StepLearn lets agents use new knowledge immediately while requiring validation before persistent reuse.

The nonparametric framework improves LLM agent success on WebArena-Lite and ALFWorld by separating immediate guidance from cross-episode trust.

Chinese Tech
Tong Zhao · Reed Li · Yuyang Hu · Yutao Zhu · Haijin Liang · Haibo Shi · +2 more

Renmin University of China · Tencent

Research Digest··3 min read
The authors introduce StepLearn, a nonparametric framework for test-time learning in LLM agents.

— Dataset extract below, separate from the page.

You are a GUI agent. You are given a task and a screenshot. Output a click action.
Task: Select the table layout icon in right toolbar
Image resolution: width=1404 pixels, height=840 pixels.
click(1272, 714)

StepLearn is a prequential, nonparametric learning framework.

Why this paper

From Tencent and Renmin University of China · Part of Agent Self-Improvement, now 18 papers

In one line

StepLearn lets LLM agents immediately use insights from ongoing interactions while requiring cross-episode validation before long-term adoption.

What we could check

  • ·No code link found
  • ·No weights link found
  • ·No dataset link found
  • ·No compute details found
  • ·No stated limitations found
  • ✓Reports numbers on named benchmarks (2 benchmarks)

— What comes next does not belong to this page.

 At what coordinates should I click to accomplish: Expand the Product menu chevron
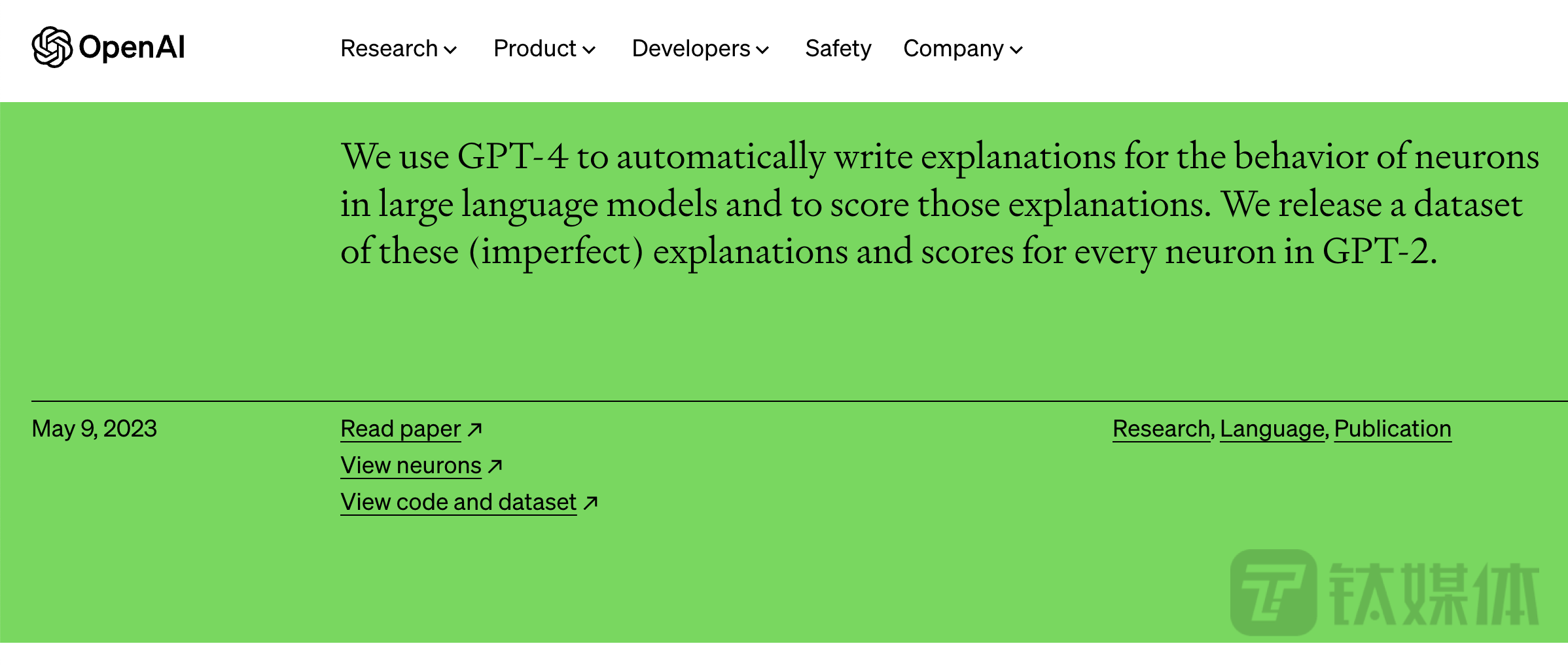(x=589, y=50)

Observed from the paper text and links we have. Absence here means we did not find it, not that it does not exist.

§
newspaper

Research Digest

Articles published under the Zotpaper byline are synthesized from multiple source publications by our AI editor and reviewed by our editorial process. Each story combines reporting from credible outlets to give readers a balanced, comprehensive view.